Les appels ambigus lancés par l'ERC à Sánchez pour résoudre la « crise politique » ont été explicités dans La Vanguardia par Pere Aragonès, haut responsable de l'ERC et actuel vice-premier ministre régional catalan. Les quatre principaux points sont: 1) des pourparlers sur la crise politique doivent avoir lieu entre les gouvernements espagnol et catalan et pas seulement entre les partis politiques; 2) la capacité de tout proposer, sans limites, aux pourparlers - l'ERC proposera un référendum d'indépendance et une amnistie pour les neuf dirigeants catalans emprisonnés, conscients que Madrid ne cédera jamais à ces exigences; 3) une réunion entre Madrid et Barcelone avant le vote d'investiture sur Sánchez; 4) tout accord conclu doit être voté par les Catalans et un calendrier clairement établi.
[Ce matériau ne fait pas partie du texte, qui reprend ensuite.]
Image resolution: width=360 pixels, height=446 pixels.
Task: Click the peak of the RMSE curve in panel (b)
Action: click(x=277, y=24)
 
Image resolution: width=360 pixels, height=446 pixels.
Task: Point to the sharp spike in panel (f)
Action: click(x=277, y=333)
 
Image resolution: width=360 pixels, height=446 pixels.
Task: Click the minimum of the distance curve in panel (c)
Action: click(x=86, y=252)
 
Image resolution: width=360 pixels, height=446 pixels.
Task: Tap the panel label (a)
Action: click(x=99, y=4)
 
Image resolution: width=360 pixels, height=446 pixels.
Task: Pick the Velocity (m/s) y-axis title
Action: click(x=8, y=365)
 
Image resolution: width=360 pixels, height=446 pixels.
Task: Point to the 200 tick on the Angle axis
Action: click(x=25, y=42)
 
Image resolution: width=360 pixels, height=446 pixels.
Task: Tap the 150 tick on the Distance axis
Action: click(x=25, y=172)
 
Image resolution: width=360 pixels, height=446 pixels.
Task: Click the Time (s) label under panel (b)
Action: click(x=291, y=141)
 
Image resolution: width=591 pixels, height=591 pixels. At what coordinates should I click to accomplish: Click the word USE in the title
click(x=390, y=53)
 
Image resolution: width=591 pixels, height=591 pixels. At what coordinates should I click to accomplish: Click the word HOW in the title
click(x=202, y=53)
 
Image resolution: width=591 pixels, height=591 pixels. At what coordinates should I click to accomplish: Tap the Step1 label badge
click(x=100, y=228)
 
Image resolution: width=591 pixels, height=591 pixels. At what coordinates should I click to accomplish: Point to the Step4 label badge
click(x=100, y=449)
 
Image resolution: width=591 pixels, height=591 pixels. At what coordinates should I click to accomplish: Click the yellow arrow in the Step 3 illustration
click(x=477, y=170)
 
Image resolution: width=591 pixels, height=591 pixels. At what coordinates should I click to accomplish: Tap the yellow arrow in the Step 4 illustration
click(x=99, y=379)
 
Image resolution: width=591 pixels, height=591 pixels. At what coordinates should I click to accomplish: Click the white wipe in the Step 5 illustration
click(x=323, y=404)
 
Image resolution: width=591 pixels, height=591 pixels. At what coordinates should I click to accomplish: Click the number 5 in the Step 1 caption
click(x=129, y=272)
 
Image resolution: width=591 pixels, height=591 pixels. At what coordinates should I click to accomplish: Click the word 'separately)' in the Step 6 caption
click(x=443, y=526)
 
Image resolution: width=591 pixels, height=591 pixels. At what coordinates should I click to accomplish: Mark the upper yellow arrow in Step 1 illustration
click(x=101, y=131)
Après la première réunion, l'ERC a annoncé qu'il maintiendrait son vote négatif, tout en laissant la porte ouverte, déclarant que « les deux parties ont établi un point de départ commun en confirmant la nécessité d'aborder politiquement un conflit qui est, fondamentalement, de nature politique ».
Le PSOE a dit de la réunion qu'il y avait « des divergences, mais aussi des points d'accord et, en tout cas, un désir commun de dialogue qui peut permettre de débloquer la formation d'un gouvernement et d'assurer la stabilité politique nécessaire pour aborder » certains des problèmes auxquels l'Espagne fait face.
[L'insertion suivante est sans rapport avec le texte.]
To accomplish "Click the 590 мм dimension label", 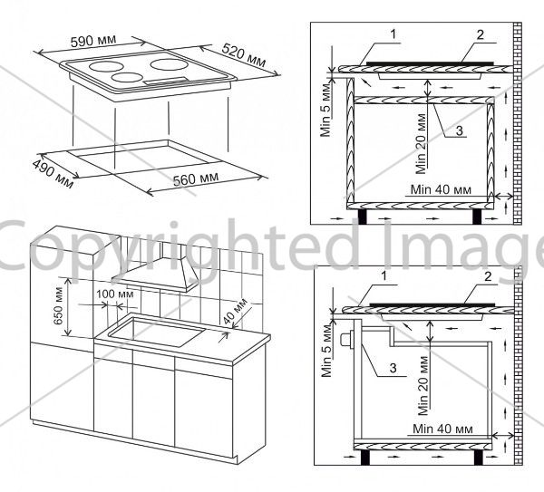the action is [x=93, y=41].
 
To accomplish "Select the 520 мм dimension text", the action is [x=244, y=54].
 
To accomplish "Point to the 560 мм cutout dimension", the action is [x=196, y=178].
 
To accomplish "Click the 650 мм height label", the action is [x=58, y=306].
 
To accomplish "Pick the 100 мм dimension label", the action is [x=115, y=294].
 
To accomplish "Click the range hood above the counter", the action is [x=155, y=267].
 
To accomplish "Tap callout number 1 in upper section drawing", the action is [x=393, y=34].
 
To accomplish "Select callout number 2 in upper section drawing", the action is [x=481, y=34].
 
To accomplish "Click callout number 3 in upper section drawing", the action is [x=460, y=130].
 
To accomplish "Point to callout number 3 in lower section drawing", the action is [x=393, y=368].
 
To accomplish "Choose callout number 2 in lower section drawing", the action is [x=488, y=276].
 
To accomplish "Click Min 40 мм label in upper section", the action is [x=441, y=189].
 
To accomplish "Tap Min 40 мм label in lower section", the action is [x=442, y=429].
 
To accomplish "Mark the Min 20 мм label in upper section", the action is [x=422, y=144].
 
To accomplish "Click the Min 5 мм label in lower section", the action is [x=326, y=352].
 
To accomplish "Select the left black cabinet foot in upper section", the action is [x=363, y=217].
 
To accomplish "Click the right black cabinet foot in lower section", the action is [x=479, y=458].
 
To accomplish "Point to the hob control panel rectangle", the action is [x=167, y=81].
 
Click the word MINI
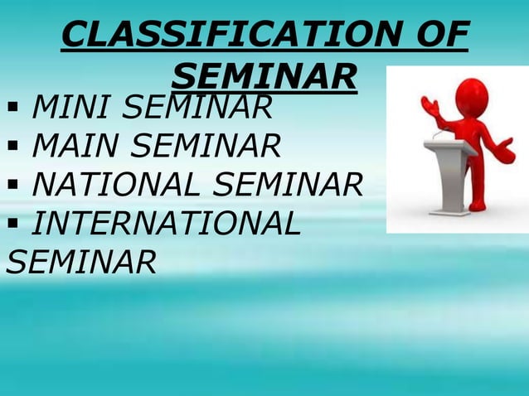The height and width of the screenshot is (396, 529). pos(71,107)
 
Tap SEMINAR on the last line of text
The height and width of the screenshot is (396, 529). pos(80,262)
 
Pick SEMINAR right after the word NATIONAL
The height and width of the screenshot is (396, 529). pos(294,186)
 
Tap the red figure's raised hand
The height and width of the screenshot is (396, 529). pos(430,106)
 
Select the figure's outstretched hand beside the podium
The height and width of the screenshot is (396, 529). pos(504,151)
Les négociations révèlent une fois de plus la faillite du nationalisme et du séparatisme catalans. Ces forces représentent les intérêts non pas de forces de gauche luttant contre l'aristocratie financière espagnole mais de factions de la classe dirigeante défendant leurs intérêts contre la classe ouvrière et le gouvernement central de Madrid.
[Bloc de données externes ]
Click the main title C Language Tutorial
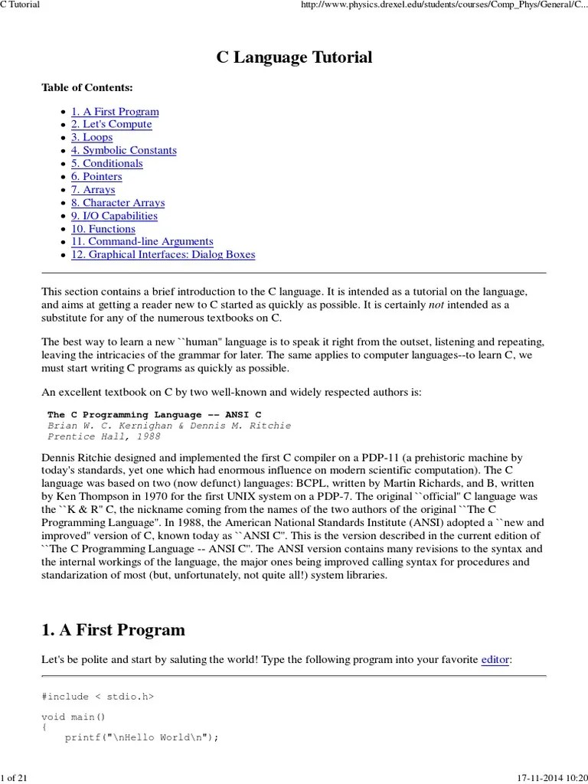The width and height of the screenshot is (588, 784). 294,57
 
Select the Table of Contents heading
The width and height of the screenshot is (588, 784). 87,88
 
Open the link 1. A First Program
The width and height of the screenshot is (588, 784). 115,112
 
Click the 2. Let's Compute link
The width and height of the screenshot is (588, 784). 111,125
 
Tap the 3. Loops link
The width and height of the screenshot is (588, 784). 92,138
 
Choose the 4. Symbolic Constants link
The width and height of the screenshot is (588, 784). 123,151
Les nationalistes catalans et basques sont devenus un pilier essentiel de l'établissement politique espagnol. Dans le régime post-Transition qui a émergé après la dictature fasciste de Franco, les nationalistes ont collaboré avec Madrid pour défendre les intérêts de la classe dirigeante espagnole. Ils ont soutenu l'adhésion de Madrid à l'Union européenne, à l'Euro, à l'OTAN, et ses guerres impérialistes à l'étranger. Sur le plan intérieur, ils ont défendu des politiques draconiennes contre la classe ouvrière, dont l'austérité, la désindustrialisation, la réforme du travail et celle des retraites.
Les nationalistes catalans ont réagi au déclenchement de la crise capitaliste mondiale de 2008 en imposant une austérité draconienne tout en vantant l'idée que la Catalogne n'aurait pas besoin de ces mesures si elle devenait indépendante. L'ancien conseiller municipal catalan pour les Affaires Santi Vila a cyniquement fait remarquer à une réunion de politiciens et d'hommes d'affaires que si la Catalogne « n'avait pas avancé un discours basé sur le nationalisme, comment aurait-elle surmonté des ajustements de plus de €6 milliards » ?
Cela a culminé en 2017 avec l'organisation par les nationalistes d'un référendum sur l'indépendance, qui fut interdit par Madrid. Le référendum a aidé la classe dirigeante à enterrer les préoccupations socio-économiques des travailleurs et des jeunes, espagnols comme catalans, sous un torrent de rhétorique nationaliste. En même temps, Madrid en a profité pour pousser l'ordre du jour à droite, se servant de la crise catalane pour multiplier les mesures d’État policier et les attaques contre les droits démocratiques.
La tentative faite par ERC pour permettre au PSOE de se poser en défenseur du dialogue politique est une fraude. Sous le PSOE, neuf dirigeants catalans ont été emprisonnés pour leur participation aux manifestations pacifiques et au référendum sur l'indépendance d’octobre 2017, brutalement réprimés par le gouvernement. De plus, 33 hommes d'affaires, fonctionnaires et hauts fonctionnaires de l'ancien gouvernement régional catalan, dont les directeurs de la télévision et de la radio publiques catalanes, TV3 et Catalunya Ràdio, sont actuellement poursuivis en relation avec ces événements.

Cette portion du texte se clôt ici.